Teodora’s tragic story is a sad illustration of everything that is wrong with the justice system in El Salvador, where human rights seem to be a foreign concept. Instead of punishing Teodora for being a woman, authorities in El Salvador must urgently take a hard look at their outrageous anti-abortion law and take immediate steps to repeal it.

At the time of this writing, according to Reuters, there are 28 women currently imprisoned by the Salvadoran government for reasons allegedly related to abortion, with Vasquez being one of them. Advocates have long claimed that women who've suffered miscarriages, stillbirths, and pregnancy complications have been prosecuted as well, however.

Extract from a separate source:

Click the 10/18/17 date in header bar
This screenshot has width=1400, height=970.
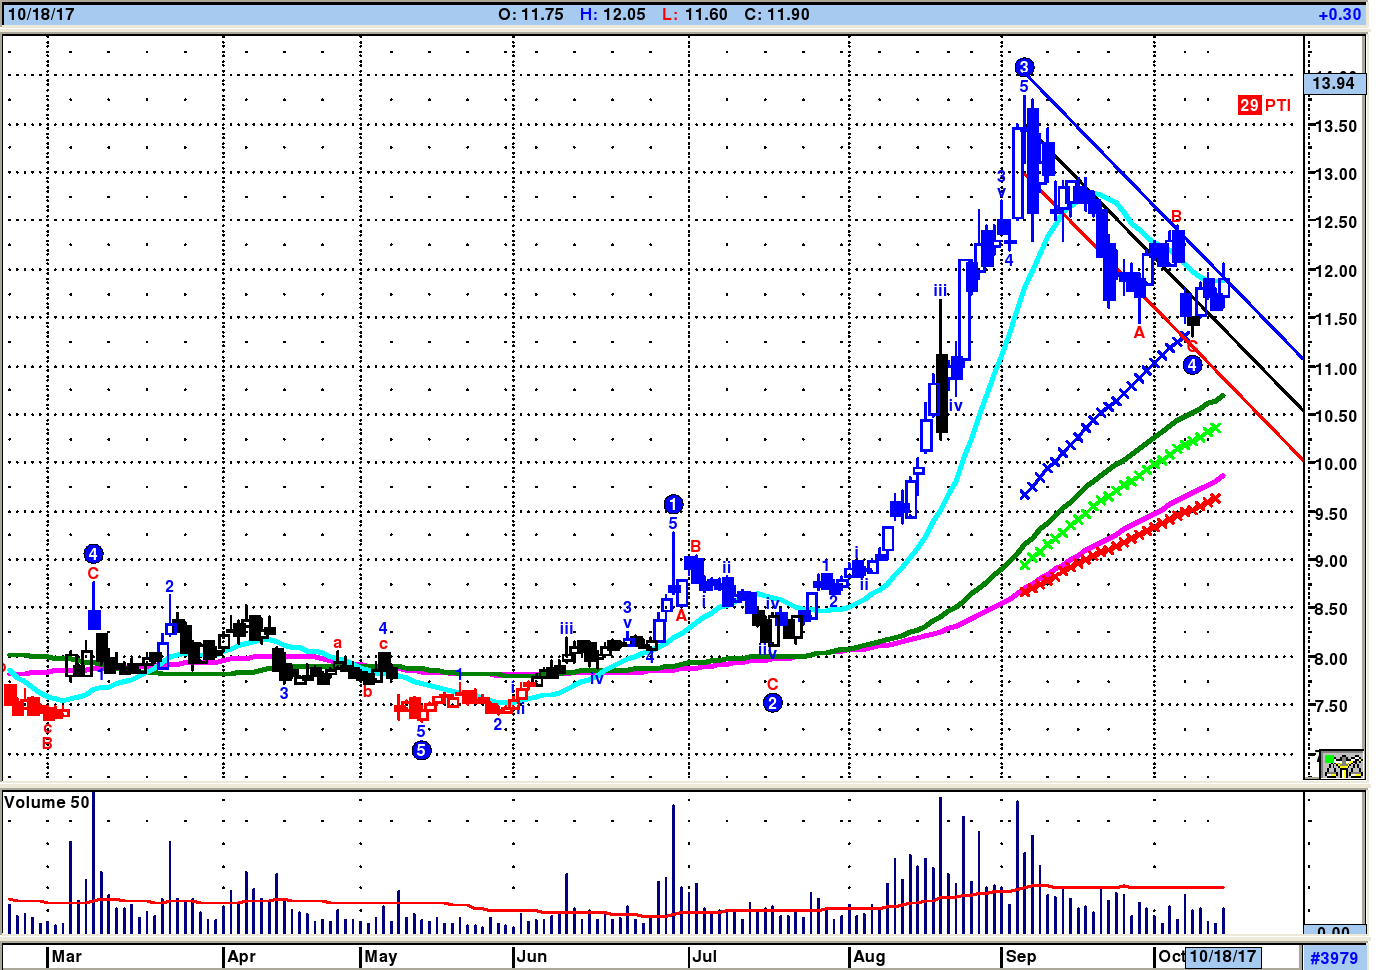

This isn't the only harrowing story relating to El Salvador's abortion ban that's come out this year. As Amnesty International detailed back in July, the country's courts just handed down a 30-year prison sentence for "aggravated homicide" against a 19-year-old rape survivor who lost her ensuing pregnancy due to complications. She was reportedly unaware she was pregnant when she fainted, was taken to the hospital, and reported to law enforcement by the medical staff.

These kinds of stories are a stark reminder of the stakes at play in the battle over women's reproductive rights across the globe, including in the United States. The Salvadoran system is essentially the purest judicial vision of what anti-abortion activists and legislators are driving at when they claim that abortion is "murder."

Enacted as a matter of government policy, that view ― that terminating a pregnancy is the same thing as murdering a human being ― unavoidably and inevitably leads to the kind of logical extremes that have been in effect in El Salvador for nearly 20 years. Namely, these extremes could include decades-long prison sentences for women who either terminate their pregnancies or lose them for reasons beyond their control. And until El Salvador re-examines and reforms how it views women's reproductive rights, there's no reason to think these sorts of draconian punishments against its women are going to change.